"Isn't it remarkable how much more time you spent at work than at home?" my wife kind-voiced last week. "Time is less abundant now."
She's right on both counts.
While writing this to you, I noticed that word again, "abundance," on my legal pad. Such a lovely word.
Food, kindness, forgiveness, friends, laughter, love. A abundance of these delivers Joy.
Against aging's challenges one gift retired caregivers have in abundance is memories. They do not all have to be happy ones to be rich.
If caregivers only remembered grateful patients and miraculous cures life would be a pretend operating room. When I see alums from any of the three hospitals I was privileged to lead, the best laughs come from events not funny at the time.
"Remember Marge?" one retired colleague told me recently referencing a previous boss. "She always scared the hell out of me!"

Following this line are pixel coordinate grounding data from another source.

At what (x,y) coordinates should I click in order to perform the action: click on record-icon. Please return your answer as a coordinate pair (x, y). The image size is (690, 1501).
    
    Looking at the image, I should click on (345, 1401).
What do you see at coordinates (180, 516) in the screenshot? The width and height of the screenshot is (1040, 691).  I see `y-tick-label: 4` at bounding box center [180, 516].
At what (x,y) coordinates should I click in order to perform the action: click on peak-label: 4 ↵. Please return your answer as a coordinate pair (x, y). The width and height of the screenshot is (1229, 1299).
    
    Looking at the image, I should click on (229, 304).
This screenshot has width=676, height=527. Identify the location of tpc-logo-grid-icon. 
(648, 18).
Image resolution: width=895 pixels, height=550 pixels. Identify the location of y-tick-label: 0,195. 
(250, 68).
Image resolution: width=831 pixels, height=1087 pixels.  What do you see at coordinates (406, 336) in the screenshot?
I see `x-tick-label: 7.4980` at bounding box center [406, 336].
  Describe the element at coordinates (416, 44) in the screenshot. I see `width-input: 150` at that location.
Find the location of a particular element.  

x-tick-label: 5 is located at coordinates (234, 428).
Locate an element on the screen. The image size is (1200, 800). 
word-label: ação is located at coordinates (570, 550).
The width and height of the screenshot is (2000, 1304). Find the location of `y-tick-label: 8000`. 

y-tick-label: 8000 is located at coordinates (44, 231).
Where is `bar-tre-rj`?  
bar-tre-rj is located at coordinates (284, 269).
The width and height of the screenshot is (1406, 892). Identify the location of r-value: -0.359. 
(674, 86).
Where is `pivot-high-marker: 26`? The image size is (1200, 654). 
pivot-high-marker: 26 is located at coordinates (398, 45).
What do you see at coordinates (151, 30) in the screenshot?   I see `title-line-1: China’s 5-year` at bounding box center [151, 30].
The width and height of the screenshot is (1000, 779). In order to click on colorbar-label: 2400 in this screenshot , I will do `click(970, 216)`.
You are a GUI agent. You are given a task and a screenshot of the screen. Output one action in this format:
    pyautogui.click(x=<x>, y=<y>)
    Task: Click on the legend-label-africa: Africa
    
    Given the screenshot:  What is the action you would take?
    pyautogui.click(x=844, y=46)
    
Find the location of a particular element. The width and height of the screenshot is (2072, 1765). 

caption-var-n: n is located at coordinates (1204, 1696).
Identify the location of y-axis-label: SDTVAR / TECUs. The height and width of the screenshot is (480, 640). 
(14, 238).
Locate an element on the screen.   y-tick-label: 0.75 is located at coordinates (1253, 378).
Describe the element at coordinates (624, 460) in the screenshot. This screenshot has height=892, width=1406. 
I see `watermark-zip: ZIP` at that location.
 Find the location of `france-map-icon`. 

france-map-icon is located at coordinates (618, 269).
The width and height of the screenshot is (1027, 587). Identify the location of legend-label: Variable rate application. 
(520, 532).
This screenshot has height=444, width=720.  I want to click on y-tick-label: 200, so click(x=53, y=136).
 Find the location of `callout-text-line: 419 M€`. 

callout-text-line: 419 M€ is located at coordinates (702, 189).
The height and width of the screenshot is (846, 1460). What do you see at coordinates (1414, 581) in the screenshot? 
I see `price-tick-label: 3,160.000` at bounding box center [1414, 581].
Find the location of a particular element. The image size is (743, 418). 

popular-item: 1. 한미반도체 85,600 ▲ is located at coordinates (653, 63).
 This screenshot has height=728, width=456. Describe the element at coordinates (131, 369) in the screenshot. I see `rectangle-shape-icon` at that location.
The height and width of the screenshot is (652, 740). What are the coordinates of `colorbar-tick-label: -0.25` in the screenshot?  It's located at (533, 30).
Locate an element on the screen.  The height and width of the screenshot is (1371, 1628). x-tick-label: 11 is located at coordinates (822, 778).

"Me too," another chimed in. "Every time her number popped up on my pager I would say the same four-letter word."
We laughed.
They were scared then. Now, "Marge" is joke material.
The patient that threw the bedpan. The doctor that shouted then apologized. The patient that coded and recovered. The tearful son that thanked you for saving his mother's life. The boss that saw your gifts and promoted you.
These memories populate your Book of Abundance; a hymnal with an affirming under-song.
Hymns are sacred. So is your caregiving career. The music of you easing other's suffering.
Abundant thanks to you for choosing to serve.